Learning to Reason at the Frontier of Learnability
This incremental improvement addresses training efficiency for reinforcement learning with large language models on reasoning tasks.
The paper tackles the problem of inefficient reinforcement learning training for large language models on reasoning tasks, where many questions are either always solved or never solved, providing poor training signals. By implementing a curriculum that prioritizes questions with high variance of success, the method consistently boosts training performance across multiple algorithms and datasets.
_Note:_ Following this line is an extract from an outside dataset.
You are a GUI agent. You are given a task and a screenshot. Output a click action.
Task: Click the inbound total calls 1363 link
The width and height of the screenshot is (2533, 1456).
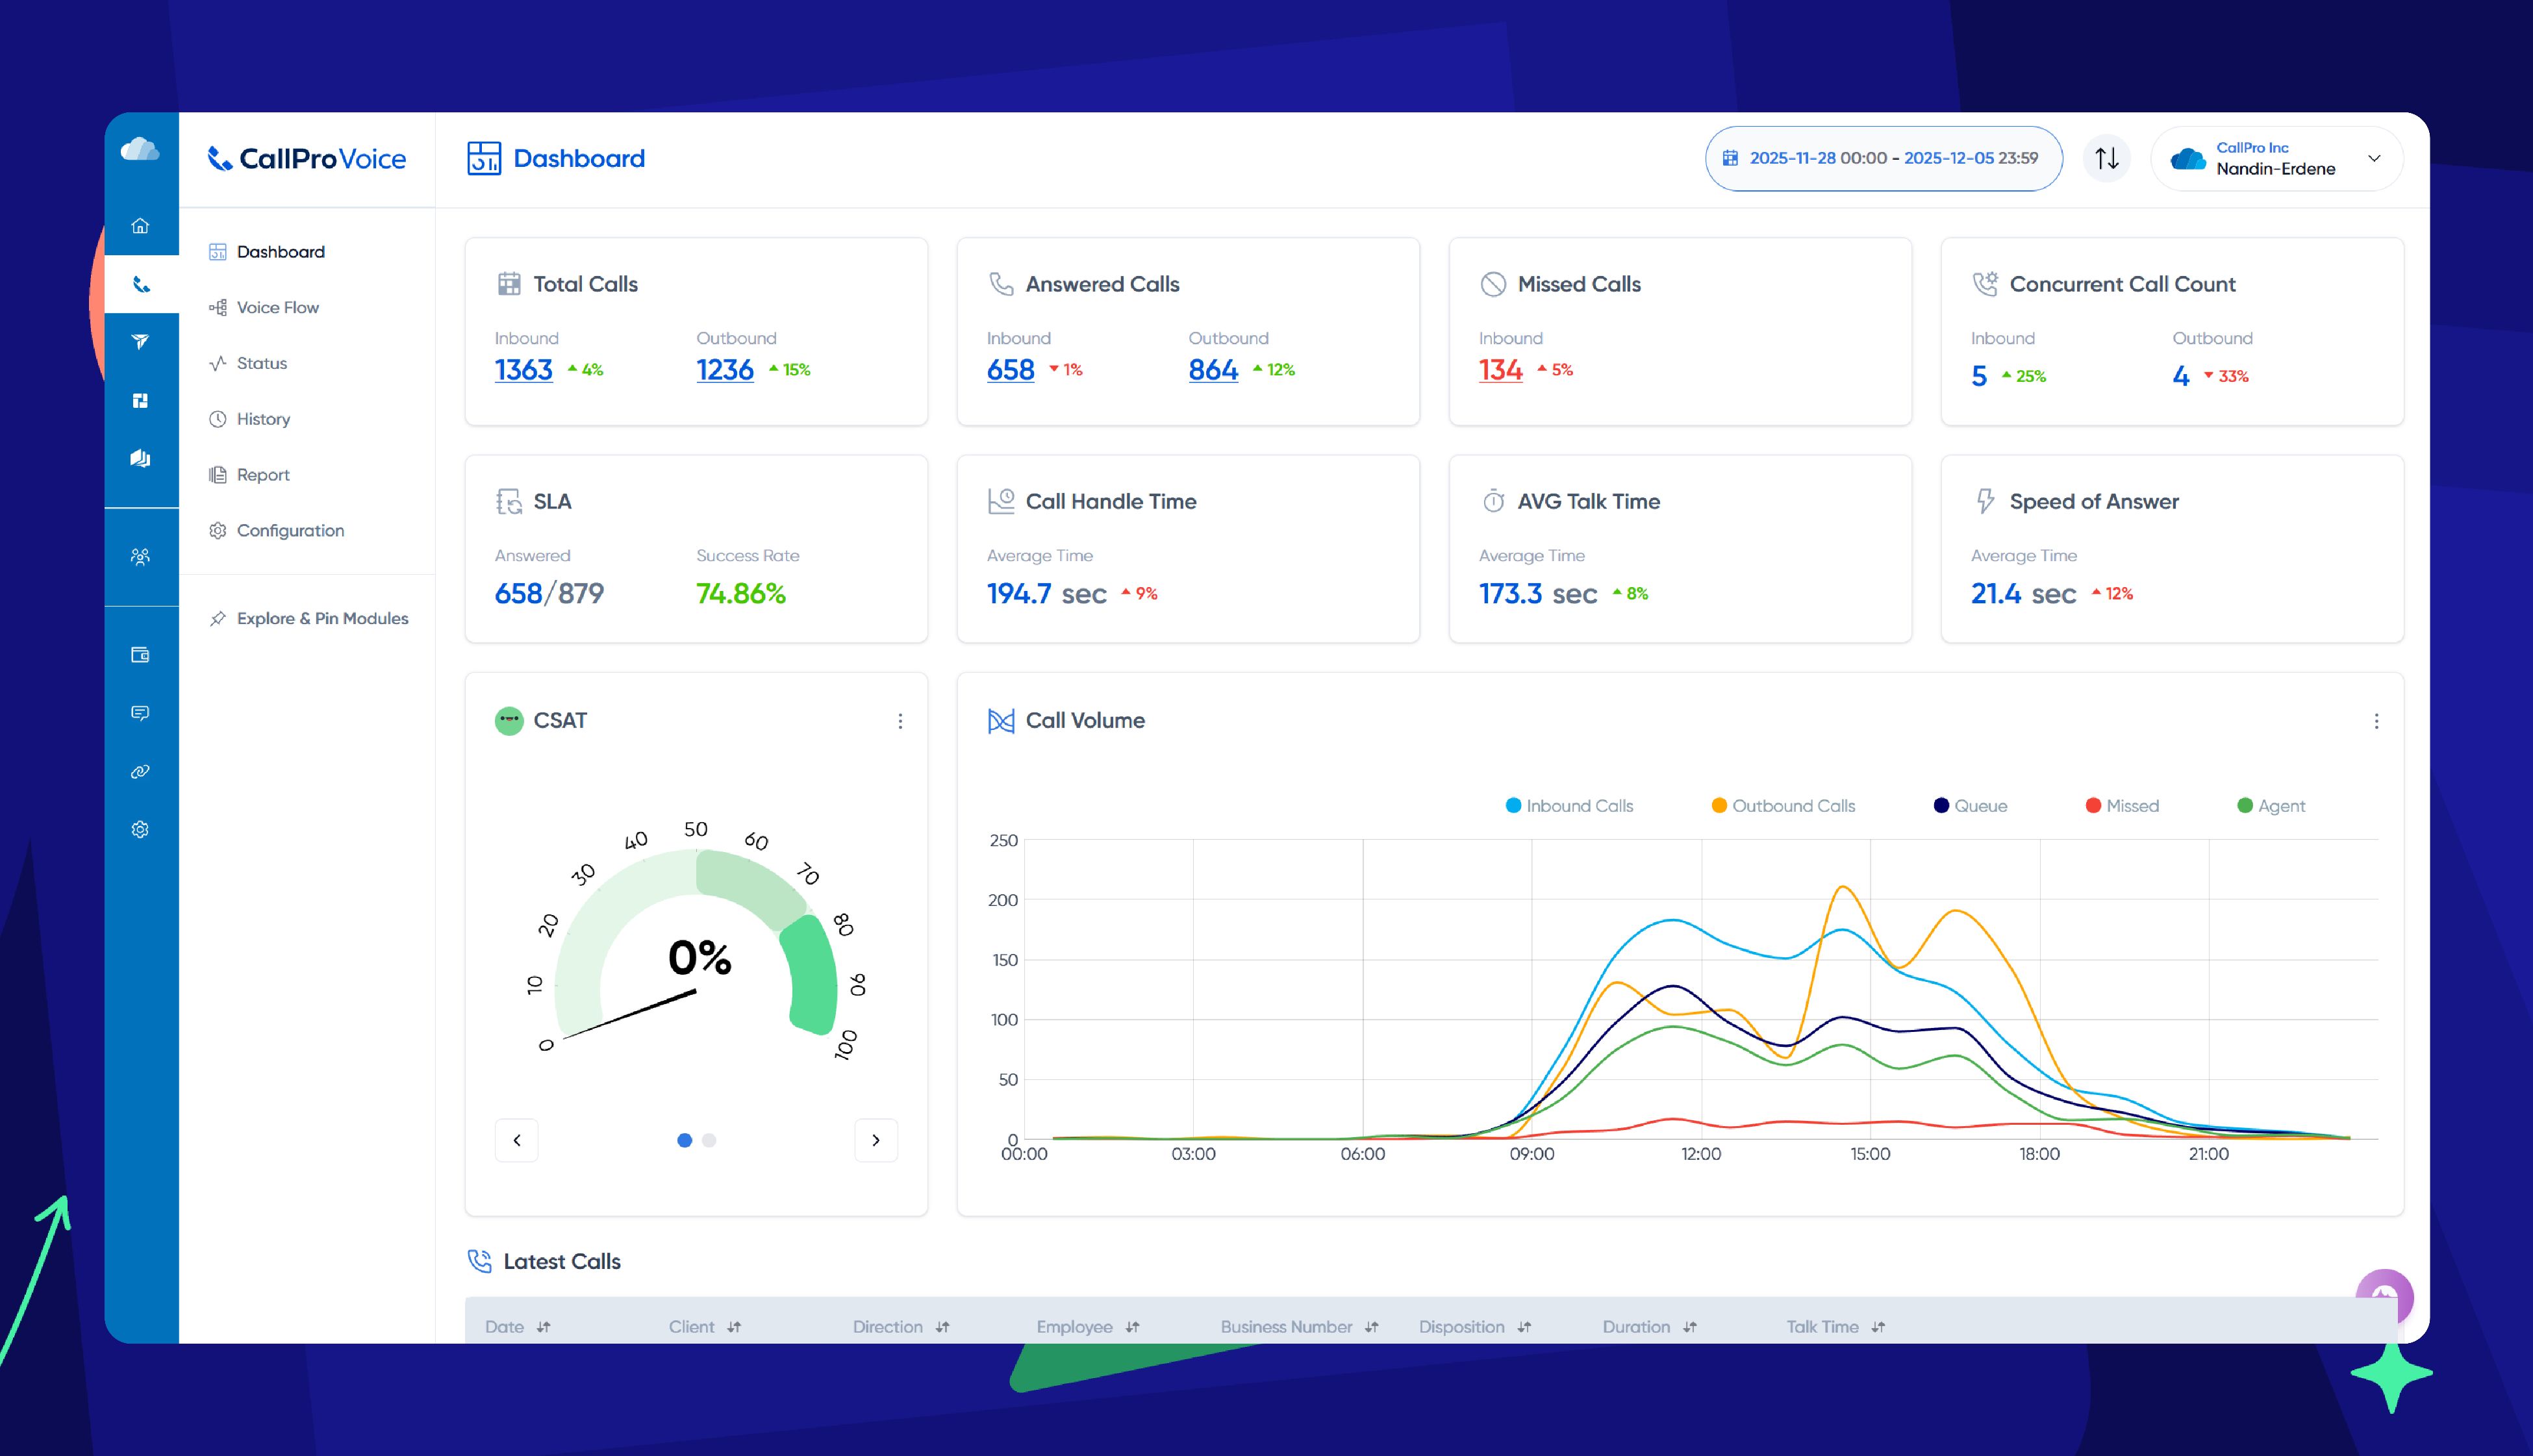(x=523, y=370)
Reinforcement learning is now widely adopted as the final stage of large language model training, especially for reasoning-style tasks such as maths problems. Typically, models attempt each question many times during a single training step and attempt to learn from their successes and failures. However, we demonstrate that throughout training with two popular algorithms (PPO and VinePPO) on two widely used datasets, many questions are either solved by all attempts - meaning they are already learned - or by none - providing no meaningful training signal. To address this, we adapt a method from the reinforcement learning literature - sampling for learnability - and apply it to the reinforcement learning stage of LLM training. Our curriculum prioritises questions with high variance of success, i.e. those where the agent sometimes succeeds, but not always. Our findings demonstrate that this curriculum consistently boosts training performance across multiple algorithms and datasets, paving the way for more efficient and effective reinforcement learning with LLMs.